The program, the Philippines Multisectoral Nutrition Project, will provide nutrition support and health services to help reduce growth stunting in infants and young children, in 235 municipalities with high incidences of poverty and malnutrition.
“The persistence of high levels of childhood undernutrition in the Philippines, exacerbated by the pandemic, could lead to a significant increase in inequality of opportunities in the country,” Ndiamé Diop, World Bank country director for Brunei, Malaysia, the Philippines, and Thailand, said. “Where healthy children can do well in school and look forward to a prosperous future, stunted children tend to be sickly, learn less, more likely to drop out of school and their economic productivity as adults can be clipped by more than 10% in their lifetime.”
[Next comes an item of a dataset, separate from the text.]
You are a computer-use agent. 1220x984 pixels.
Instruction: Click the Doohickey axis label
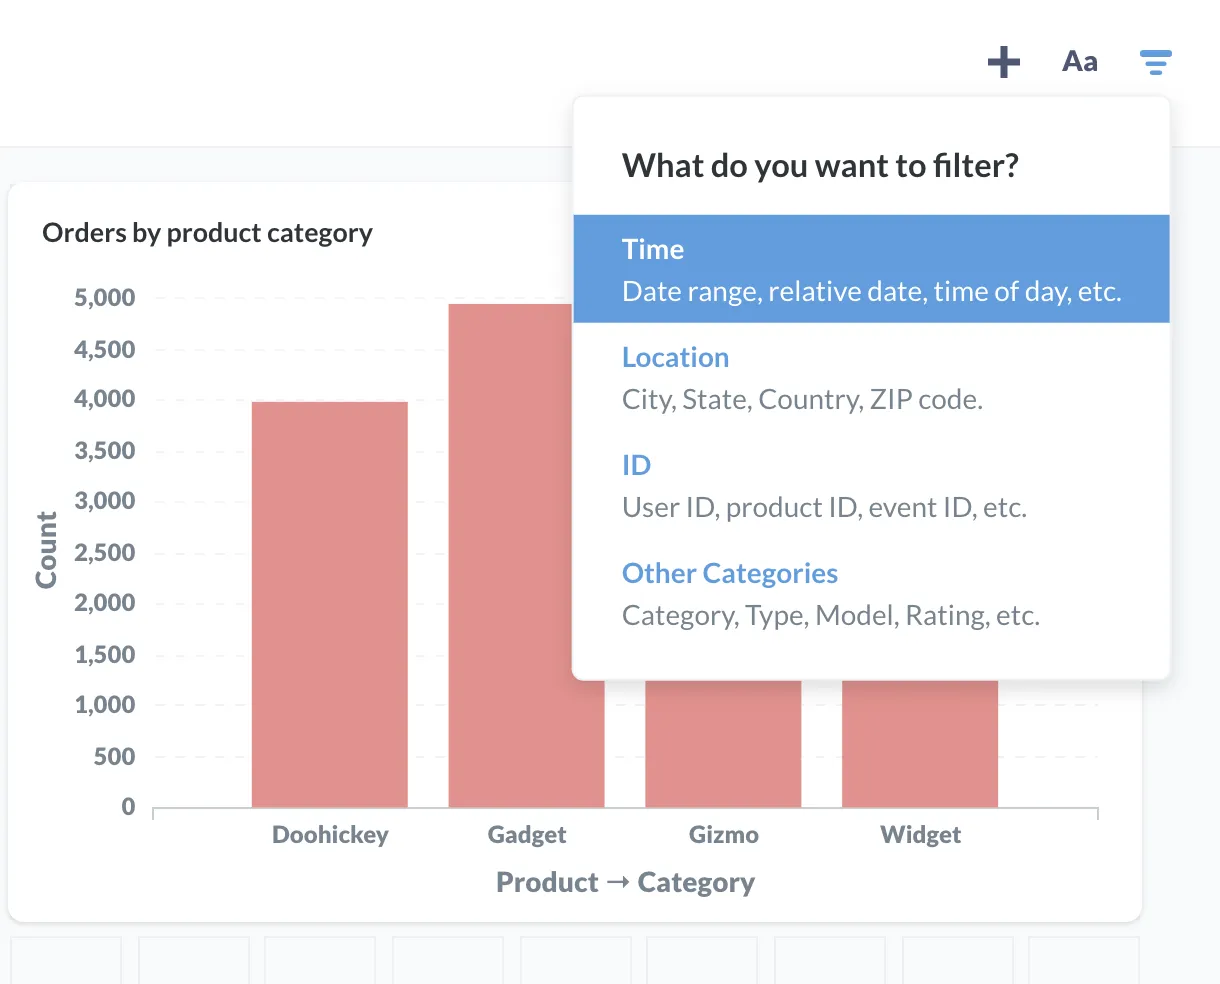pos(330,835)
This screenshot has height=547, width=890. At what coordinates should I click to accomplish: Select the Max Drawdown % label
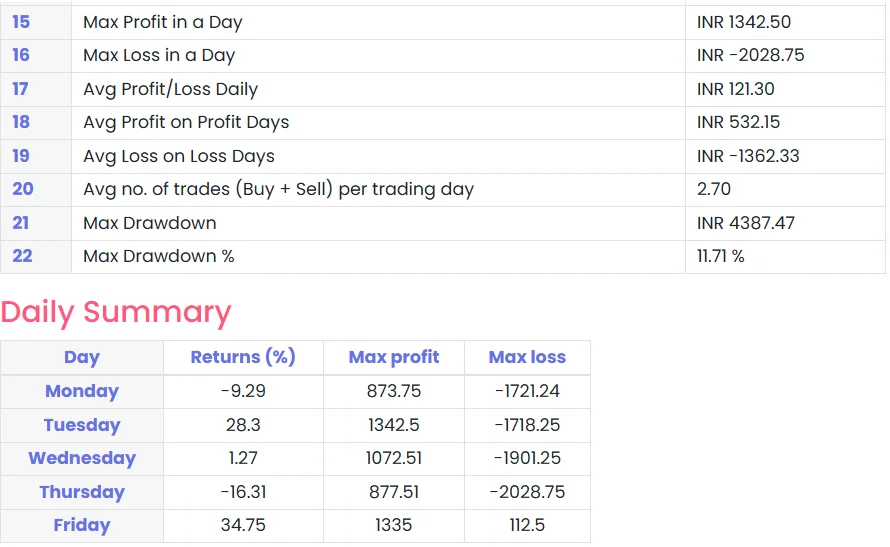click(x=159, y=256)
“Hence, improving the nutritional status of children is key to the country’s goals of boosting human capital while strengthening the country’s economic recovery and prospects for long-term growth.”
Households in the selected local government units with pregnant women and children under two years of age will be eligible for regular feeding for the young, growth monitoring, nutrient supplements for children aged between 6 to 23 months, iron-folic acid supplements for pregnant women, diet support, and treatment for malnutrition.
The project will also help change habits in households deemed crucial in improving health and nutrition in women and children, including hand washing with soap, better sanitation and access to drinking water, early child care and development and activities, and promoting access to the Pantawid Pamilyang Pilipino Program (4Ps), a conditional cash transfer targeted at the poor.
The Department of Social Welfare and Development’s 4Ps program grants eligible families cash aid if they keep children in school and submit to health checks.
These health and nutrition interventions are focused on the first 1,000 days of children’s lives, a critical period in their development.
“Undernutrition and exposure to risk and adversity during the first 1,000 days of the child’s life can disrupt cognitive, emotional, and physical development and hold children back from reaching their full potential, thus affecting the formation of the country’s human capital,” World Bank Senior Nutrition Specialist for East Asia and the Pacific Region Nkosinathi Mbuya said.
“Therefore, interventions to improve nutritional outcomes must focus on this age group and women of child-bearing age.”
Such risks include poverty, malnutrition, lack of access to clean water and sanitation facilities, exposure to child abuse, violence, and neglect, and a lack of quality health, education, and nutrition.
The Russia-Ukraine war will make such problems worse, especially the food and nutrition situation inside Filipino households. The rising costs of food globally means that unless immediate action is taken, millions of children will face an increased risk of undernutrition, which translates to poor school performance and low productivity as adults.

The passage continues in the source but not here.